What the task requires >> Output, word for word, every line from the start of the listing down to and including the line that contains "050-1742-5790 (121, 2277)"; include nothing else.

Records to process >>
======

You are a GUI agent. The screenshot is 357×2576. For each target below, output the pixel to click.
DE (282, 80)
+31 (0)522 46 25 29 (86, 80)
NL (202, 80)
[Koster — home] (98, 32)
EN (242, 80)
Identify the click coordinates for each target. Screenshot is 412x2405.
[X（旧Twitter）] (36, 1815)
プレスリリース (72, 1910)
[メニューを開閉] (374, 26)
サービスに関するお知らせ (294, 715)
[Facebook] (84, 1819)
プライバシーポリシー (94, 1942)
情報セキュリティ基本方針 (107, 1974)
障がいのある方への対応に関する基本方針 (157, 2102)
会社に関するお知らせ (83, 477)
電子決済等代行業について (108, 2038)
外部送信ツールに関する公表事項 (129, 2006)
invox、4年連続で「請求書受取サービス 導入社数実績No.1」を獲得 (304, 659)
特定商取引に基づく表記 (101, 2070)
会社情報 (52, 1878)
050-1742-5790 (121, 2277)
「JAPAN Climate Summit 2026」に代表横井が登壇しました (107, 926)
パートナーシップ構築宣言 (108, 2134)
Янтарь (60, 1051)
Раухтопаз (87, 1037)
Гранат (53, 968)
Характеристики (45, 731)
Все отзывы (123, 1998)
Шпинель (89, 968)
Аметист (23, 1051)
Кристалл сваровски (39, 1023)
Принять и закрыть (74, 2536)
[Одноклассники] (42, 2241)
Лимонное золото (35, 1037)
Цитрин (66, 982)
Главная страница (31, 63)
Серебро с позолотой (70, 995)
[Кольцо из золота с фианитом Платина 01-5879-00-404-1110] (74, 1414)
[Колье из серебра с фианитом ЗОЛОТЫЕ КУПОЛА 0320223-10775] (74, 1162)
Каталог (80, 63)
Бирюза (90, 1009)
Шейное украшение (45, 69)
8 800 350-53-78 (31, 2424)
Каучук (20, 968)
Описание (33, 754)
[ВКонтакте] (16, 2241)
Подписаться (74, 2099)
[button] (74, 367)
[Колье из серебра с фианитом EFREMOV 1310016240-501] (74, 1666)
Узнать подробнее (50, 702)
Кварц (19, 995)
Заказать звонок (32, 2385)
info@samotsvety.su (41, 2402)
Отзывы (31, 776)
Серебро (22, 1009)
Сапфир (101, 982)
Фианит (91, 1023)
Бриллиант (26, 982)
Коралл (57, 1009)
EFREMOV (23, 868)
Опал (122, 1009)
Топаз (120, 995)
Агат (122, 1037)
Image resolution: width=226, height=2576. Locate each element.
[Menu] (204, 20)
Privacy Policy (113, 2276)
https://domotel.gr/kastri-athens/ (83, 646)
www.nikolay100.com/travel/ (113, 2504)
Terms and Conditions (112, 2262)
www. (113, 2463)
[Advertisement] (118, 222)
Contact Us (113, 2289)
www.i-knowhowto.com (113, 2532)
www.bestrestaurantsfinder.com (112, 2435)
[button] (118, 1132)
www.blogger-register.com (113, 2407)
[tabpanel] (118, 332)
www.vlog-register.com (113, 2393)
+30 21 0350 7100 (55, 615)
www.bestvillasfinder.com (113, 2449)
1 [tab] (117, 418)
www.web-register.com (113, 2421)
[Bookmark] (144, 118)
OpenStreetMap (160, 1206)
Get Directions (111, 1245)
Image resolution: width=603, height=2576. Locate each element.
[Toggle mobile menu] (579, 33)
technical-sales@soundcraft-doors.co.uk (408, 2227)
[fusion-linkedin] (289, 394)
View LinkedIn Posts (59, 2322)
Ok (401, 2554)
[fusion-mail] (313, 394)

======

Response below >>
You are a GUI agent. The screenshot is 357×2576. For each target below, output the pixel to click.
DE (282, 80)
+31 (0)522 46 25 29 (86, 80)
NL (202, 80)
[Koster — home] (98, 32)
EN (242, 80)
Identify the click coordinates for each target. Screenshot is 412x2405.
[X（旧Twitter）] (36, 1815)
プレスリリース (72, 1910)
[メニューを開閉] (374, 26)
サービスに関するお知らせ (294, 715)
[Facebook] (84, 1819)
プライバシーポリシー (94, 1942)
情報セキュリティ基本方針 (107, 1974)
障がいのある方への対応に関する基本方針 (157, 2102)
会社に関するお知らせ (83, 477)
電子決済等代行業について (108, 2038)
外部送信ツールに関する公表事項 (129, 2006)
invox、4年連続で「請求書受取サービス 導入社数実績No.1」を獲得 (304, 659)
特定商取引に基づく表記 (101, 2070)
会社情報 (52, 1878)
050-1742-5790 (121, 2277)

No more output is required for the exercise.